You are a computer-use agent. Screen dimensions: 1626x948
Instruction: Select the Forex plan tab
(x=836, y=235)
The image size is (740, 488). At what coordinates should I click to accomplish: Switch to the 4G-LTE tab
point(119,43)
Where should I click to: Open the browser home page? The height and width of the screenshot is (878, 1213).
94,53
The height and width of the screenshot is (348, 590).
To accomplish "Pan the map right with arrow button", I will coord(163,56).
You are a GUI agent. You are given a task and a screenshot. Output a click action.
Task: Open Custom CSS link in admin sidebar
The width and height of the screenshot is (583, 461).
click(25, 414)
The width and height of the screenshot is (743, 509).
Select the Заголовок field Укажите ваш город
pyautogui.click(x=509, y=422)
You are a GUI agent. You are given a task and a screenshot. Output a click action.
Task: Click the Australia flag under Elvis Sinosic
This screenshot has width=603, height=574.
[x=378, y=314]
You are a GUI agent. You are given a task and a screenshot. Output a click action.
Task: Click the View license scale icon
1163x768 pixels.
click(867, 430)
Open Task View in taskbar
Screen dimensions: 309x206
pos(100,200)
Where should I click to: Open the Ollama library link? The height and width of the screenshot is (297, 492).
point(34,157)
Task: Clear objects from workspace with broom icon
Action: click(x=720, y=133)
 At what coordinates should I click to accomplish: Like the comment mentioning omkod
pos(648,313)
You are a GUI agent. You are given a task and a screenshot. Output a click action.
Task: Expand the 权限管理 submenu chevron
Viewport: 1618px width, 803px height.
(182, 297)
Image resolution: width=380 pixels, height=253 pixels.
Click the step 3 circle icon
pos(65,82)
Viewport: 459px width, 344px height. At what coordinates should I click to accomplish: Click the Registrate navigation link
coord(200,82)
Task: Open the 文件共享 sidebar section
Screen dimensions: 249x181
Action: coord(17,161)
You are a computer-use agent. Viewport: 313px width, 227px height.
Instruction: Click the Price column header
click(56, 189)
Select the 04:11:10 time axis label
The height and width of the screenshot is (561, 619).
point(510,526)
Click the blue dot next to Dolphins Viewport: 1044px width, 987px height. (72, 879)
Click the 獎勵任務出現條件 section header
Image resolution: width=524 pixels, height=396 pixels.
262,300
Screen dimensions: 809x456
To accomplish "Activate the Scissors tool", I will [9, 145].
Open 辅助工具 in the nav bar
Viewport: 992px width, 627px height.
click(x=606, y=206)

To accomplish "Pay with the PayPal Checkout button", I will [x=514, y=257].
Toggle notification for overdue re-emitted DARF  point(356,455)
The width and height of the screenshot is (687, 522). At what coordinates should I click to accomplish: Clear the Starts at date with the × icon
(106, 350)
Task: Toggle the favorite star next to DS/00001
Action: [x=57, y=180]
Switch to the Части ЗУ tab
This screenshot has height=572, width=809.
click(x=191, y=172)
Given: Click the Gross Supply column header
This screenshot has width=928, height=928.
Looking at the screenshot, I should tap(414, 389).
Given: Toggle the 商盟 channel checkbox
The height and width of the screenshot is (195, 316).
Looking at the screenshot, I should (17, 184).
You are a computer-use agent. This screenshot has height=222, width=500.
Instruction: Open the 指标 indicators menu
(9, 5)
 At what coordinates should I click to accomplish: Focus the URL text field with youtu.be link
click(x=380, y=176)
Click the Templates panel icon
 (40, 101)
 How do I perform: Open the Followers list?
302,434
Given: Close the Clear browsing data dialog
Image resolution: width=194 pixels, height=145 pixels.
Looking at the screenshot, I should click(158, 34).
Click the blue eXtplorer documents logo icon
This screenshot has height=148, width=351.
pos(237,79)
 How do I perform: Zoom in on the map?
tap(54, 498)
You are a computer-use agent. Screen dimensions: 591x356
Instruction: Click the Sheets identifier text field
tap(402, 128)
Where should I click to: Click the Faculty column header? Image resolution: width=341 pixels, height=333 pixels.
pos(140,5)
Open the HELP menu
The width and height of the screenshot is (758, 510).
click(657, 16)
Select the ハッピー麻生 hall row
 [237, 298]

========================================

Your goal >> Write out the records again so that each line matches the original exactly.

Solution to the problem >>
You are a computer-use agent. Screen dimensions: 1626x948
Instruction: Select the Forex plan tab
(x=836, y=235)
The image size is (740, 488). At what coordinates should I click to accomplish: Switch to the 4G-LTE tab
point(119,43)
Where should I click to: Open the browser home page? The height and width of the screenshot is (878, 1213).
94,53
The height and width of the screenshot is (348, 590).
To accomplish "Pan the map right with arrow button", I will coord(163,56).
You are a GUI agent. You are given a task and a screenshot. Output a click action.
Task: Open Custom CSS link in admin sidebar
The width and height of the screenshot is (583, 461).
click(25, 414)
The width and height of the screenshot is (743, 509).
Select the Заголовок field Укажите ваш город
pyautogui.click(x=509, y=422)
You are a GUI agent. You are given a task and a screenshot. Output a click action.
Task: Click the Australia flag under Elvis Sinosic
This screenshot has width=603, height=574.
[x=378, y=314]
You are a GUI agent. You are given a task and a screenshot. Output a click action.
Task: Click the View license scale icon
1163x768 pixels.
click(867, 430)
Open Task View in taskbar
Screen dimensions: 309x206
pos(100,200)
Where should I click to: Open the Ollama library link? The height and width of the screenshot is (297, 492).
point(34,157)
Task: Clear objects from workspace with broom icon
Action: click(x=720, y=133)
 At what coordinates should I click to accomplish: Like the comment mentioning omkod
pos(648,313)
You are a GUI agent. You are given a task and a screenshot. Output a click action.
Task: Expand the 权限管理 submenu chevron
Viewport: 1618px width, 803px height.
(182, 297)
Image resolution: width=380 pixels, height=253 pixels.
Click the step 3 circle icon
pos(65,82)
Viewport: 459px width, 344px height. At what coordinates should I click to accomplish: Click the Registrate navigation link
coord(200,82)
Task: Open the 文件共享 sidebar section
Screen dimensions: 249x181
Action: coord(17,161)
You are a computer-use agent. Viewport: 313px width, 227px height.
Instruction: Click the Price column header
click(56, 189)
Select the 04:11:10 time axis label
The height and width of the screenshot is (561, 619).
point(510,526)
Click the blue dot next to Dolphins Viewport: 1044px width, 987px height. (72, 879)
Click the 獎勵任務出現條件 section header
Image resolution: width=524 pixels, height=396 pixels.
262,300
Screen dimensions: 809x456
To accomplish "Activate the Scissors tool", I will [9, 145].
Open 辅助工具 in the nav bar
Viewport: 992px width, 627px height.
click(x=606, y=206)

To accomplish "Pay with the PayPal Checkout button", I will [x=514, y=257].
Toggle notification for overdue re-emitted DARF  point(356,455)
The width and height of the screenshot is (687, 522). At what coordinates should I click to accomplish: Clear the Starts at date with the × icon
(106, 350)
Task: Toggle the favorite star next to DS/00001
Action: [x=57, y=180]
Switch to the Части ЗУ tab
This screenshot has height=572, width=809.
click(x=191, y=172)
Given: Click the Gross Supply column header
This screenshot has width=928, height=928.
Looking at the screenshot, I should tap(414, 389).
Given: Toggle the 商盟 channel checkbox
The height and width of the screenshot is (195, 316).
Looking at the screenshot, I should (17, 184).
You are a computer-use agent. This screenshot has height=222, width=500.
Instruction: Open the 指标 indicators menu
(9, 5)
 At what coordinates should I click to accomplish: Focus the URL text field with youtu.be link
click(x=380, y=176)
Click the Templates panel icon
 (40, 101)
 How do I perform: Open the Followers list?
302,434
Given: Close the Clear browsing data dialog
Image resolution: width=194 pixels, height=145 pixels.
Looking at the screenshot, I should click(158, 34).
Click the blue eXtplorer documents logo icon
This screenshot has height=148, width=351.
pos(237,79)
 How do I perform: Zoom in on the map?
tap(54, 498)
You are a computer-use agent. Screen dimensions: 591x356
Instruction: Click the Sheets identifier text field
tap(402, 128)
Where should I click to: Click the Faculty column header? Image resolution: width=341 pixels, height=333 pixels.
pos(140,5)
Open the HELP menu
The width and height of the screenshot is (758, 510).
click(657, 16)
Select the ハッピー麻生 hall row
 [237, 298]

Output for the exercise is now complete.